Protagonizada por la aquí extraordinaria Keira Knightley, quien se ha ganado un merecido prestigio por notables primeras partes en otros filmes ingleses de época como Orgullo y prejuicio y Expiación, deseo y pecado, o La duquesa y Un método peligroso, como Colette nos ofrece uno de sus más maduros y trabajados papeles, de impecable factura y con variados registros. Bien la secunda el también británico Dominic West, como el cínico y manipulador Willy que la historia ha borrado tras el genio real de quien sí se convirtió en una formidable escritora de tiempo completo —lectora asidua de maestros como Balzac y Flaubert— y ha dado lustre a las letras francesas. Otras partes destacadas recaen en Fiona Shaw como la madre solidaria con la causa de género, y Eleonor Tomlinson y Aiysha Hart como Georgie Raoul-Duval y Polaire, respectivamente, dos amigas de Colette que la acompañaron en su no menos paradigmática liberación sexual y moral como tema neurálgico tanto de su narrativa como de su más esporádico teatro.

 

Favorable recepción de la crítica y del público

Con música del muy talentoso y prolífico compositor inglés Thomas Adès, autor de interesantes óperas contemporáneas como La tempestad y El ángel exterminador, en homenaje a sus muy admirados Shakespeare y Buñuel, el autor del soundtrack contribuyó a recrear con fortuna la atmósfera de época, utilizando a su vez fragmentos de músicos franceses de su predilección como Saint-Saëns, Debussy, Ravel o Satie. Otro tanto han hecho los responsables de los diseños de fotografía y montaje, Giles Nuttgens y Lucia Zucchetti, respectivamente, en apoyo a una redonda puesta que igual enriquece la trayectoria de un Wash Westmoreland que también ha librado su no menos personal batalla desde su trinchera.

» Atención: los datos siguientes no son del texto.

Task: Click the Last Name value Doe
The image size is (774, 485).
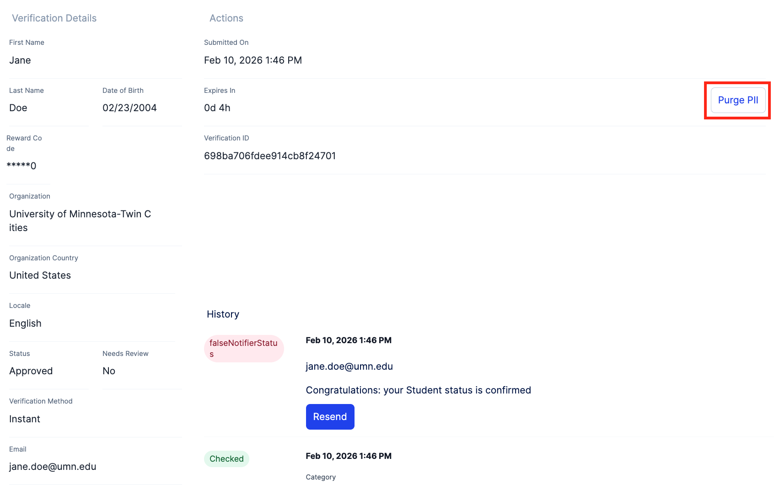Action: pos(18,108)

Con una muy favorable recepción de la crítica y del propio público que paradójicamente no resonó en festivales y premios donde no siempre están todos los que son ni son todos los que están, este largometraje sobre Colette nos deja un muy buen sabor de boca, más allá de su injustificada ausencia en certámenes de cada vez más dudosa credibilidad. Y es un extraordinario pretexto también para volver a la literatura esplendida y vivaz de una escritora que se abrió paso a punta de talento y trabajo, amiga cercana de otros importantes polígrafos combativos como Marcel Proust o Jean Cocteau o Paul Valéry, tras la defensa de ideales —por otra parte, también sincera defensora de los animales— que respaldó con convicción y a capa y espada, hasta su muerte (ya octogenaria) acaecida  en 1954. Para verla, aprender de ella y gozarla.